- Full name: Nicola Michelle Jenkins
- Born: c. 1976 (age 49–50)

Gymnastics career
- Discipline: Women's artistic gymnastics
- Country represented: New Zealand (1990)
- Club: North Shore Gym Club
- Retired: yes
- Medal record
Representing New Zealand
Women's artistic gymnastics
Commonwealth Games
| Gold medal – first place | 1990 Auckland | Vault |

= Nikki Jenkins =

New Zealand artistic gymnast

Nicola Michelle Jenkins (born c. 1976) is a retired New Zealand artistic gymnast. Aged 14, she won gold at the 1990 Commonwealth Games, and she remains the youngest New Zealander to have won a gold medal at Commonwealth or Olympic Games.

Jenkins won the gold medal in the women's vault at the 1990 Commonwealth Games in Auckland. She had been considered an outsider at the event who was not expected to have a high placing. Consequently, she became the youngest New Zealander to win a gold medal at either the Commonwealth or Olympic Games. Jenkins was awarded the New Zealand 1990 Commemoration Medal.

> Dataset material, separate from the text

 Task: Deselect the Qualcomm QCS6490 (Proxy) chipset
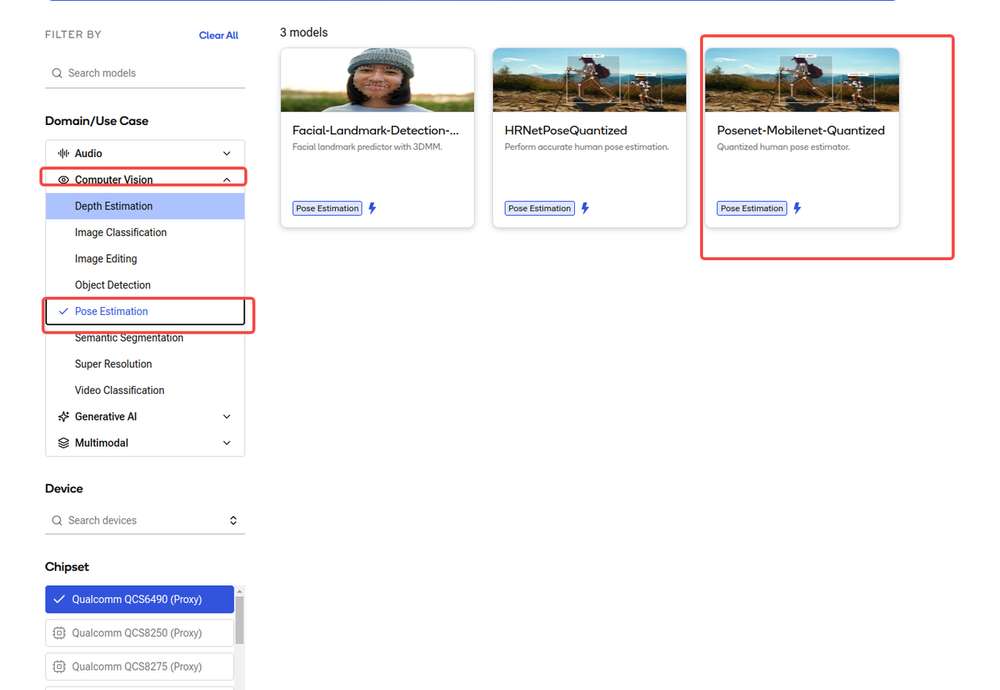pyautogui.click(x=140, y=599)
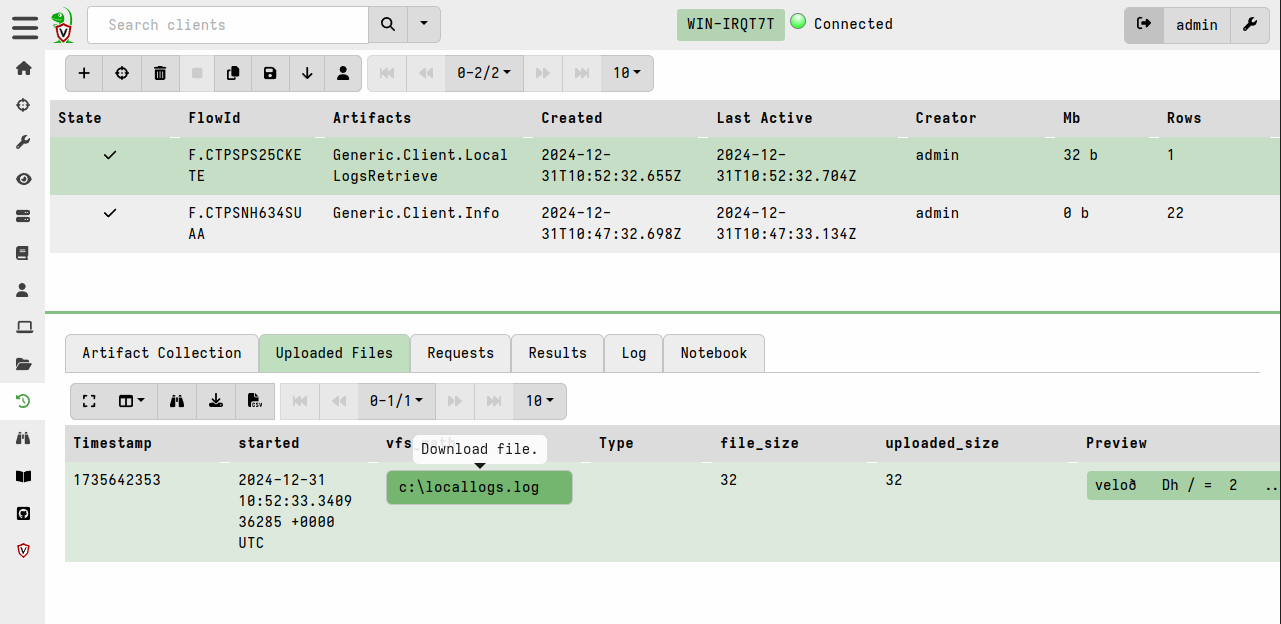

Following the Games, Jenkins had increased demands from the media and expectations from the public. She was invited to a prestigious event in Russia and after that she prepared for the 1991 World Championships, where she intended to gain an individual qualification for the 1992 Summer Olympics in Barcelona, Spain. She contracted measles before the 1991 event and this meant that she could not compete. Moreover, all the competitors were required to be inoculated and this caused some suspicion amongst a few nations. This brought unwanted attention on New Zealand and Jenkins. Jenkins was unable to qualify for the Barcelona Olympics and continued with gymnastics, but her dream had come to an end and she eventually quit.

Jenkins studied physical education at the University of Otago, graduating with a Bachelor of Physical Education degree in 1999. Sources differ whether she has been teaching physical education at schools in Auckland, or whether she lives in Australia and is involved in performing arts.